Bold and underline formatting is mine.
~~ Ronald Reagan, in his autobiography, An American Life
"When I began entering into the give and take of legislative bargaining in Sacramento, a lot of the most radical conservatives who had supported me during the election didn't like it."Compromise" was a dirty word to them and they wouldn't face the fact that we couldn't get all of what we wanted today. They wanted all or nothing and they wanted it all at once. If you don't get it all, some said, don't take anything.
"I'd learned while negotiating union contracts that you seldom got everything you asked for. And I agreed with FDR, who said in 1933: 'I have no expectations of making a hit every time I come to bat. What I seek is the highest possible batting average.'
"If you got seventy-five or eighty percent of what you were asking for, I say, you take it and fight for the rest later, and that's what I told these radical conservatives who never got used to it.

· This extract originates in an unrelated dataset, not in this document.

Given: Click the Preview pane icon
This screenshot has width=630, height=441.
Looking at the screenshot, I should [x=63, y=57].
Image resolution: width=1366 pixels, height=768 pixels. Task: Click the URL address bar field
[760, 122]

Memories may 'light the corner of your mind'.......but 'tis always a good thing to keep them HONEST memories, no? Reagan understood the political realities. President Bush does too, imo.

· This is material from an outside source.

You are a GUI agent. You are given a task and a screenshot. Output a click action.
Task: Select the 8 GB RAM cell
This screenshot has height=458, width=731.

Bush is heading in this direction <------ with a Republican controlled Congress.
I think Conservatives would settle for 75% today . However, today it is the Democrats, not Conservatives, who are doing the asking and getting 75%. Even wars around the world in the Wilson, Roosevelt, Truman, Johnson, Clinton tradition has become a 'conservative' position. Whoda thunk it?
The problem is, we aren't getting near 75% of what we want, but the other side darn near is!! (And of course it's never enough, as Swimmer Teddy so uncompromisingly stated). I'm grudgingly going to stay with Bush, mostly because the appellate nominations have been solid (even if ineffective because of filibusters). We must not forget, as the Left never does, that in effect we "elect" a judiciary.

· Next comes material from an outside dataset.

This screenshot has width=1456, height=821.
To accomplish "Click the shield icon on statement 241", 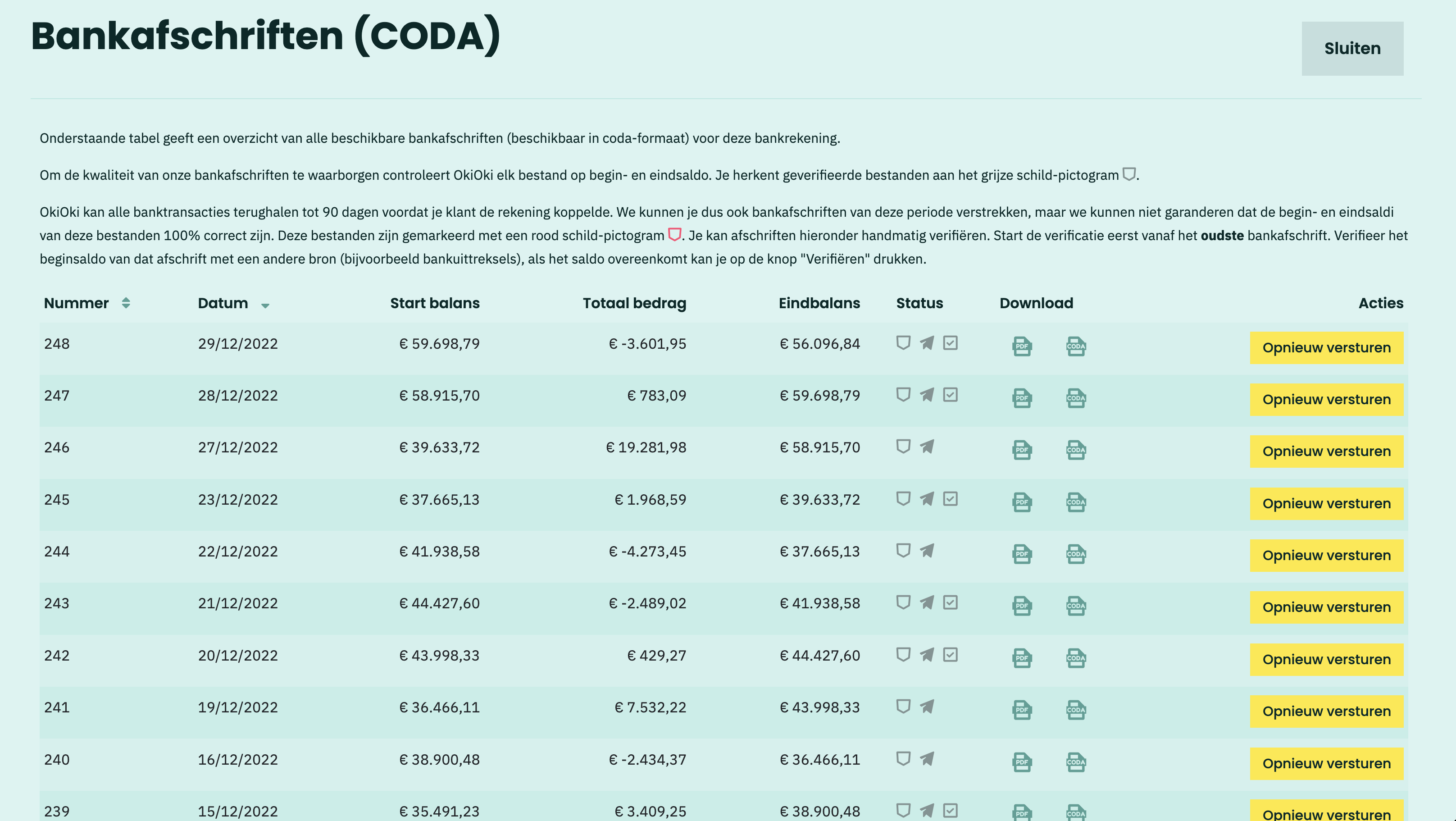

Bush has also done some positive things on the pro-life side (he'll sign the partial-birth ban, the Mexico City policy was reinstituted, and UNFPA was defunded -- although he's a little squishy on stem cell research, and his first supreme court nomination will be the questionable Gonzales). I'll probably vote for him again.
These days, Reagan would probably be called a 'radical conservative'.
Regretably, I guess a case can be made for that.
But how do you explain the No Child Left Behind layer of Federal intrusion into education? I know I can't.
My son, a teacher, is so disgusted with it he sees no practical difference in the parties except that this albatros makes the Republican both more hypocritical to their own principles and then to make matters worse, capable of foisting a more unworkable interference than we had before. I find myself at a loss to explain it away in his chief field of interest and vocation.
No, I felt that Bush was the most feasible winning primary candidate with some conservative blood in his veins, but like most elected funcionaries of either party, his vision is only four years ahead far too often for my taste.
I like his Presidential performance overall, but certain specifics let me know that he is still a functionary, not yet a Statesman.